For robots to be useful, they can’t just dance — they must be able to physically interact with the world around them. Unfortunately, the sorts of motion tracking policies you see performing dancing or martial arts are not really capable of the kind of precise, forceful interaction needed to perform useful interactions with the world.
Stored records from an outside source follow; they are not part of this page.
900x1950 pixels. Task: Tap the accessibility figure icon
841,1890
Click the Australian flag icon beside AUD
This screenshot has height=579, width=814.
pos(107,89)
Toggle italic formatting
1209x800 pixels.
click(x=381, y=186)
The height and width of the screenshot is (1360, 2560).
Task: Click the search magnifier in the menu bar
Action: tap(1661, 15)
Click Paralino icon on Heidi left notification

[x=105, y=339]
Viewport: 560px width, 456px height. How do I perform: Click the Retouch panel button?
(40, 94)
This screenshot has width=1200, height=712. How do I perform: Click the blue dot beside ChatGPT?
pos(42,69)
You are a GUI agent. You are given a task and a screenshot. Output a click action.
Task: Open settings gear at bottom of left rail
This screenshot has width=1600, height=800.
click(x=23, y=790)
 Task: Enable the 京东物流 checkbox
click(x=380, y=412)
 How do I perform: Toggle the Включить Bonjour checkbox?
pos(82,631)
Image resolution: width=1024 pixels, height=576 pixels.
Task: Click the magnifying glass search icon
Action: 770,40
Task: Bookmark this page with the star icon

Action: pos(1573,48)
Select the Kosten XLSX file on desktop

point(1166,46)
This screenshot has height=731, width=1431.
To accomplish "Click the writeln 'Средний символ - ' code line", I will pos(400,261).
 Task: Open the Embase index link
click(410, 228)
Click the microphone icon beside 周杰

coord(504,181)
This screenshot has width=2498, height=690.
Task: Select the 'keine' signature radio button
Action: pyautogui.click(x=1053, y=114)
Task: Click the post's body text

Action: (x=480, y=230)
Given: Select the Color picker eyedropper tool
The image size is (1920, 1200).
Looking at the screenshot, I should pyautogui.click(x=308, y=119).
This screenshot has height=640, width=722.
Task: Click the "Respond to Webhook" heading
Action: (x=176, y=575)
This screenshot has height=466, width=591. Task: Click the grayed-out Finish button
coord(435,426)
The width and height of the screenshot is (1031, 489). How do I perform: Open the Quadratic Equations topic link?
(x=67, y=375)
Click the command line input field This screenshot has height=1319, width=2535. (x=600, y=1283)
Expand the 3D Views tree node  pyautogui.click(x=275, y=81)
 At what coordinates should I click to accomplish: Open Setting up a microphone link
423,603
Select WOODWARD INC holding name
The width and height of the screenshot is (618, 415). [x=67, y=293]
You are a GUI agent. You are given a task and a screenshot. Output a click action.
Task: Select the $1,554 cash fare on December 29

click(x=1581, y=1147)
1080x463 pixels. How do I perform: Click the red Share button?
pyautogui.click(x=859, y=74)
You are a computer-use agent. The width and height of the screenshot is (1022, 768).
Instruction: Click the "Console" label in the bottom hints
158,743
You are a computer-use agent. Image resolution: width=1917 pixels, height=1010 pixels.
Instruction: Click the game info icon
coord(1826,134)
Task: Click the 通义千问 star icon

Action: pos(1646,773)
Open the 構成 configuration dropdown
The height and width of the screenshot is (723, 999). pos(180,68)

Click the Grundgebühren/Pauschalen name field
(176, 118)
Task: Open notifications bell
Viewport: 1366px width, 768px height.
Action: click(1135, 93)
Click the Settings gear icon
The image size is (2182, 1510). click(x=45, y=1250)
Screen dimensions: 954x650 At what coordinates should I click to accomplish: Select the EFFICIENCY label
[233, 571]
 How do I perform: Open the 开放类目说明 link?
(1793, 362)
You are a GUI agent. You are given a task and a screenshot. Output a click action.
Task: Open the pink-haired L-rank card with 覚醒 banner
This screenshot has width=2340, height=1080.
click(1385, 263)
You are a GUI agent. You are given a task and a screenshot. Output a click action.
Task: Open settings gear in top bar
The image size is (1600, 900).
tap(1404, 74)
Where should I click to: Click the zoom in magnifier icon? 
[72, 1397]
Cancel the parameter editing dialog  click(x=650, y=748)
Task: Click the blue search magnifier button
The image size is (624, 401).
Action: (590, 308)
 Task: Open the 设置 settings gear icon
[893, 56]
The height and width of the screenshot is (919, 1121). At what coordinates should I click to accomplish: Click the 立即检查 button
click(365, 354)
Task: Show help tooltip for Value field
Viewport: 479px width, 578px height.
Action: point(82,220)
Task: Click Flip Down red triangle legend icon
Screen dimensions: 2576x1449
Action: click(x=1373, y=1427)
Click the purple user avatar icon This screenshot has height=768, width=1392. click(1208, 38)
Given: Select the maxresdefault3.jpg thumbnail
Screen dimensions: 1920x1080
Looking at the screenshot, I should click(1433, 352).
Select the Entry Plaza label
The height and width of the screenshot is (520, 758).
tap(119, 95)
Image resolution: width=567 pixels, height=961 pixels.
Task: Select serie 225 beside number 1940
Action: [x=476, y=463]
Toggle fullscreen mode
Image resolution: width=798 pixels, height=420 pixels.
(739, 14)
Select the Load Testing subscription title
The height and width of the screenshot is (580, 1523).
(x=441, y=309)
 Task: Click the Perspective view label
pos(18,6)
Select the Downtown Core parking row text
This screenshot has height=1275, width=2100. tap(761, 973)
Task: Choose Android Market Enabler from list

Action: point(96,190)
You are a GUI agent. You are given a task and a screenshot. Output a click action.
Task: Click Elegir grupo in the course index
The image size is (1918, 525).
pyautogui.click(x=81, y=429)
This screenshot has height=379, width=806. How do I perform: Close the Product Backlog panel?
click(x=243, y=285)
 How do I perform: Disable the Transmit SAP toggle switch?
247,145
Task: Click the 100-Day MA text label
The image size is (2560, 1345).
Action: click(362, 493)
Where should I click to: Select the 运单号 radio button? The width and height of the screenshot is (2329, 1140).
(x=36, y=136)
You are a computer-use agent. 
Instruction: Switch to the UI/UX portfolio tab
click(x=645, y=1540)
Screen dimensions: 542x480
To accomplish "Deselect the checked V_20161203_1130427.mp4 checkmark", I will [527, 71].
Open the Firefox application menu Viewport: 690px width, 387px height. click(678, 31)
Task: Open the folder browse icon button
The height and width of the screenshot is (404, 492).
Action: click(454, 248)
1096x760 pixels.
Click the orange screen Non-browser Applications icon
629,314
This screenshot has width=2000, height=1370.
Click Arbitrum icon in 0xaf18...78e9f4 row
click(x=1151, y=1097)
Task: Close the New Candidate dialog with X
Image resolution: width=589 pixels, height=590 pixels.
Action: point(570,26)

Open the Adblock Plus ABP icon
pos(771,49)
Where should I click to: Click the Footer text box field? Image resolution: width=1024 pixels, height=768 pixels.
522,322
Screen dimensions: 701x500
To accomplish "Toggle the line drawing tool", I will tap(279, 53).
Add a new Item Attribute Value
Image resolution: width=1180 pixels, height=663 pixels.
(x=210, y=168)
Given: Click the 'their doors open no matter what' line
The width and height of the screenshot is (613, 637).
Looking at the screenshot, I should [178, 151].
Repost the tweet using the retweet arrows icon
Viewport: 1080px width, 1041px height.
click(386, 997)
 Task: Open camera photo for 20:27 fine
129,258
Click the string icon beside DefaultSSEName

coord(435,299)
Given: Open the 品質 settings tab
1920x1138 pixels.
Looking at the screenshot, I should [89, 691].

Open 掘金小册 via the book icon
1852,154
Siheng and Yanjie join us to talk about ResMimic, their new paper which takes a general-purpose human motion-tracking policy and improves it with a residual policy to reliably interact with objects
To learn more, watch Episode #47 of RoboPapers, hosted by Michael Cho and Chris Paxton, today!
Abstract:
Humanoid whole-body loco-manipulation promises transformative capabilities for daily service and warehouse tasks. While recent advances in general motion tracking (GMT) have enabled humanoids to reproduce diverse human motions, these policies lack the precision and object awareness required for loco-manipulation. To this end, we introduce ResMimic, a two-stage residual learning framework for precise and expressive humanoid control from human motion data. First, a GMT policy, trained on large-scale human-only motion, serves as a task-agnostic base for generating human-like whole-body movements. An efficient but precise residual policy is then learned to refine the GMT outputs to improve locomotion and incorporate object interaction. To further facilitate efficient training, we design (i) a point-cloud-based object tracking reward for smoother optimization, (ii) a contact reward that encourages accurate humanoid body-object interactions, and (iii) a curriculum-based virtual object controller to stabilize early training. We evaluate ResMimic in both simulation and on a real Unitree G1 humanoid. Results show substantial gains in task success, training efficiency, and robustness over strong baselines.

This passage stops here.